WHAT NEEDS TO BE DONE: Count the lines in the records beneath this task that contain the string "Given", then give the count by itself.

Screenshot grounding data

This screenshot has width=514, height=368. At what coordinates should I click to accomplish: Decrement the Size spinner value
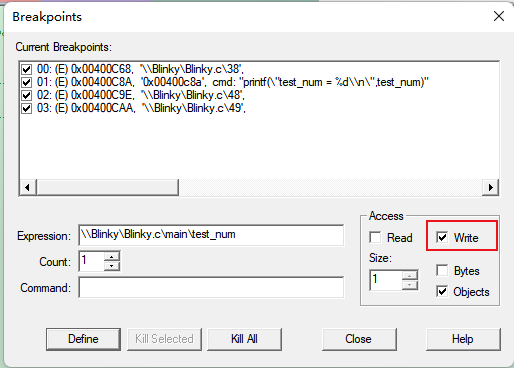point(410,285)
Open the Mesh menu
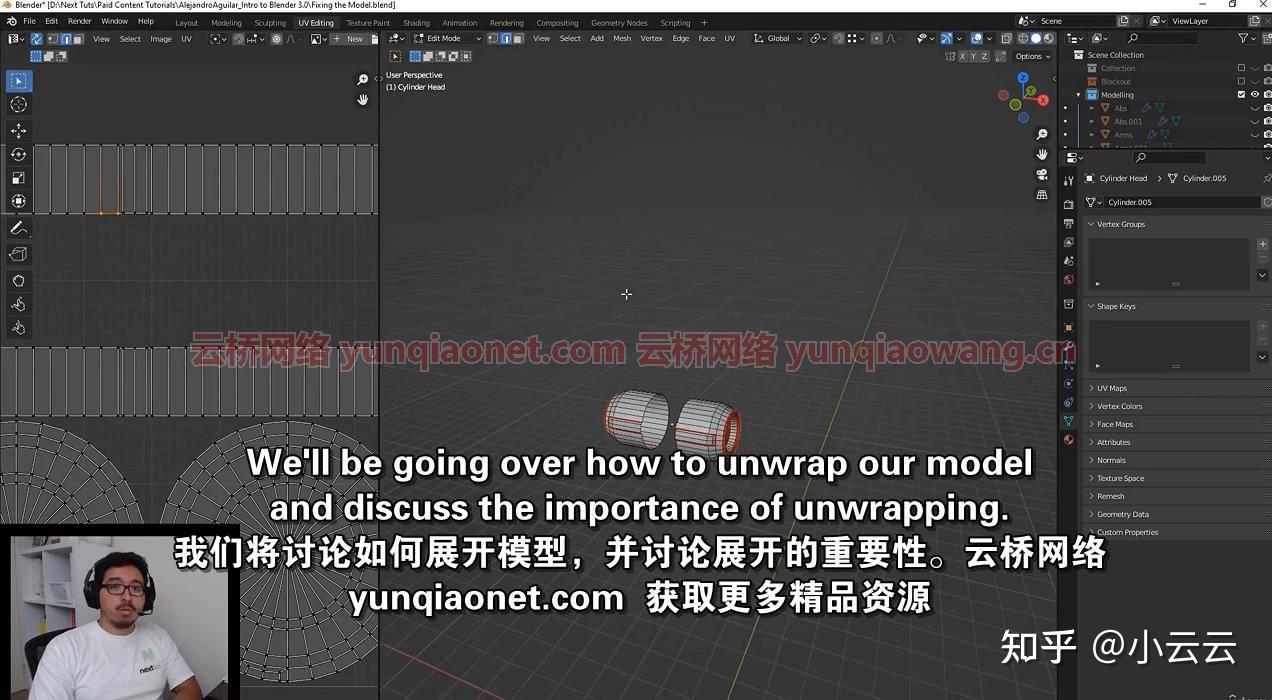This screenshot has height=700, width=1272. click(x=621, y=38)
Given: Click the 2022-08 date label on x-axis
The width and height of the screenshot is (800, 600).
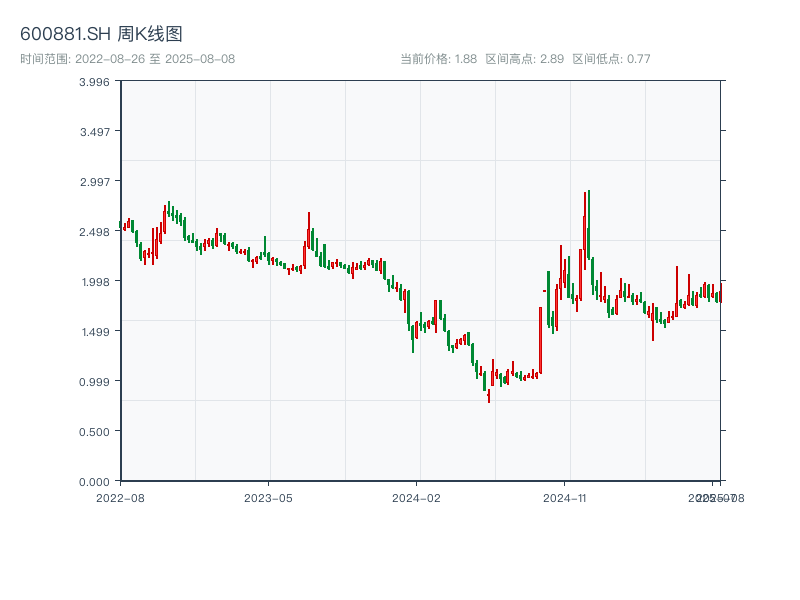Looking at the screenshot, I should pyautogui.click(x=120, y=497).
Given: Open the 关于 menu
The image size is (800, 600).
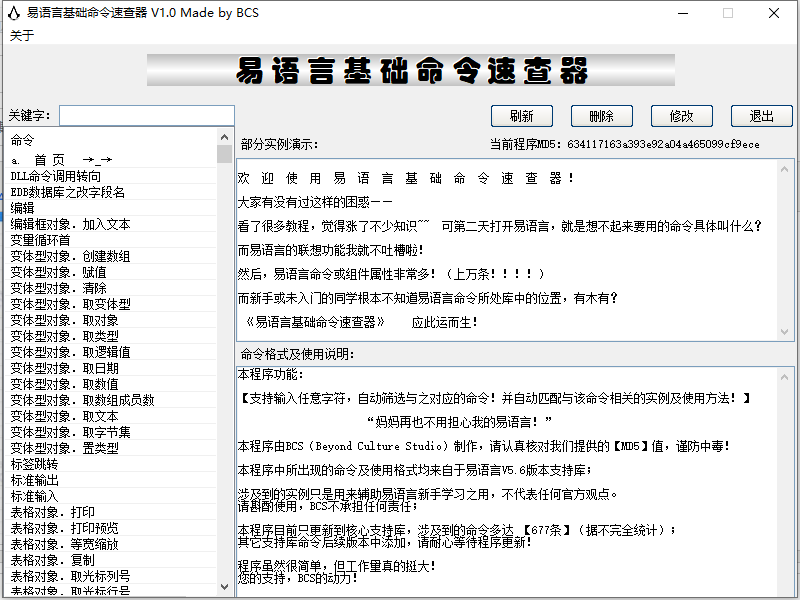Looking at the screenshot, I should (x=22, y=36).
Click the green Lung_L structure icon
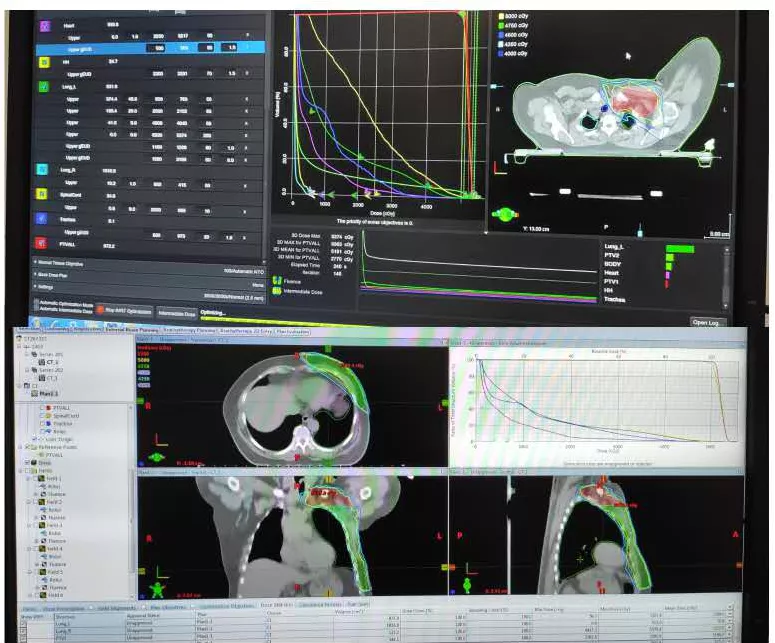The width and height of the screenshot is (775, 643). click(x=43, y=87)
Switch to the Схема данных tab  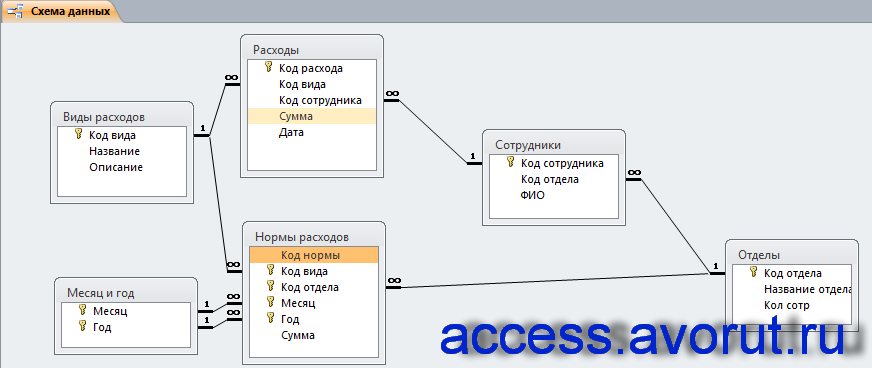coord(61,11)
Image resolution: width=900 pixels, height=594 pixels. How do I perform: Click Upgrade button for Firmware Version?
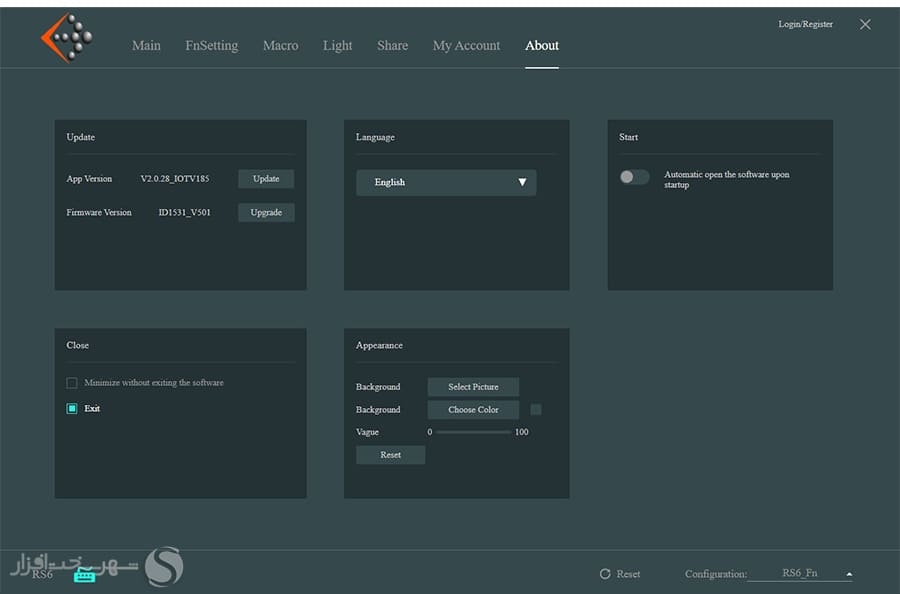coord(266,212)
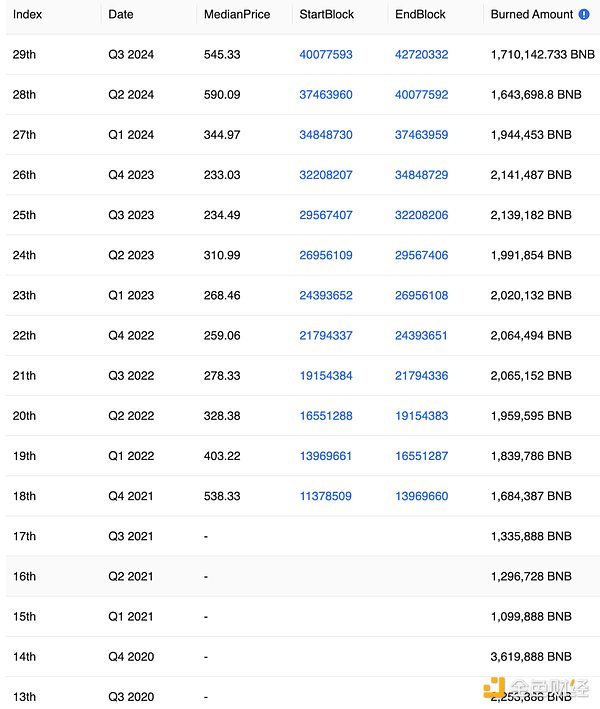The image size is (600, 709).
Task: Open EndBlock 40077592 link
Action: pos(422,95)
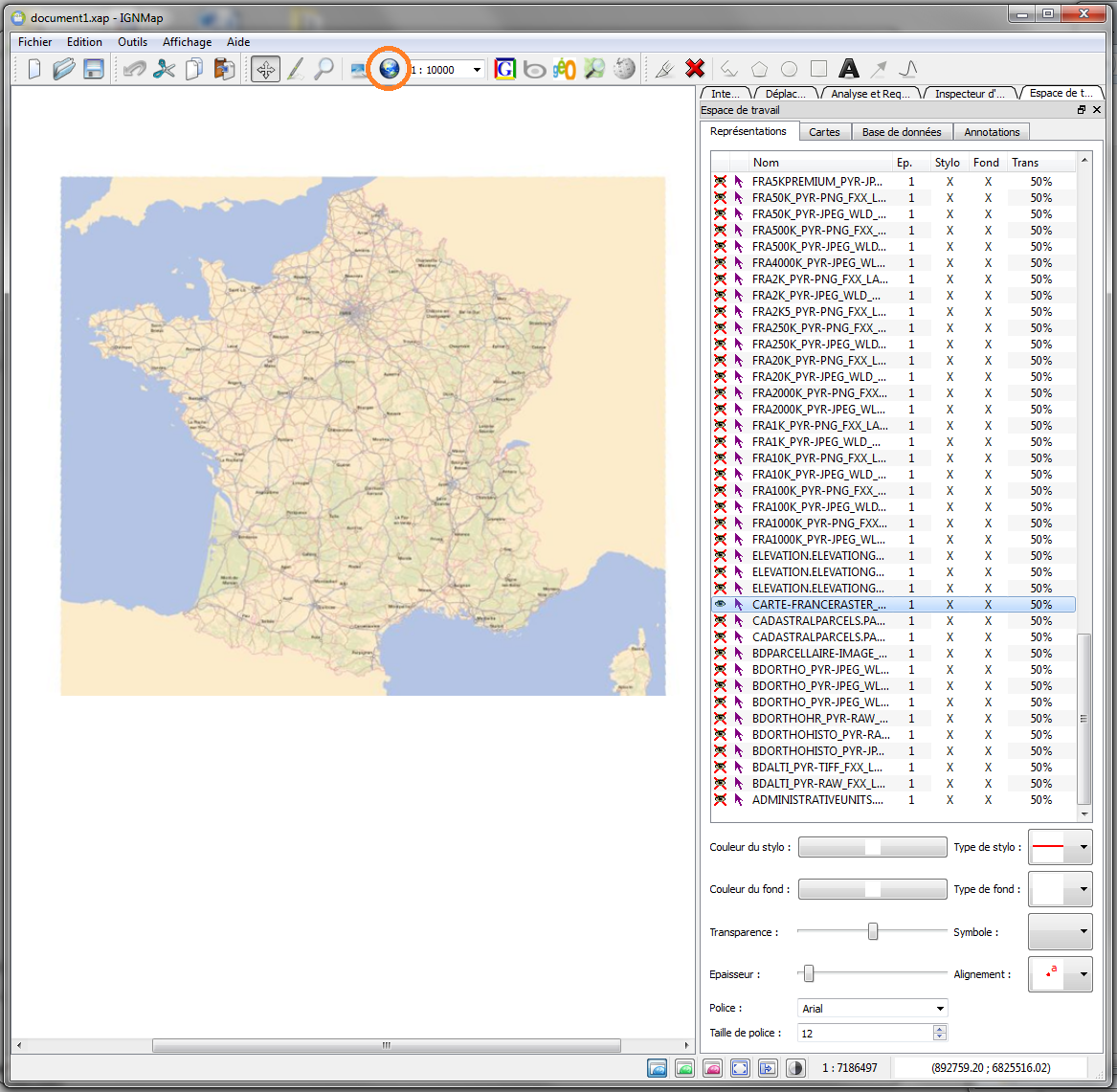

ANSWER SECTION: 2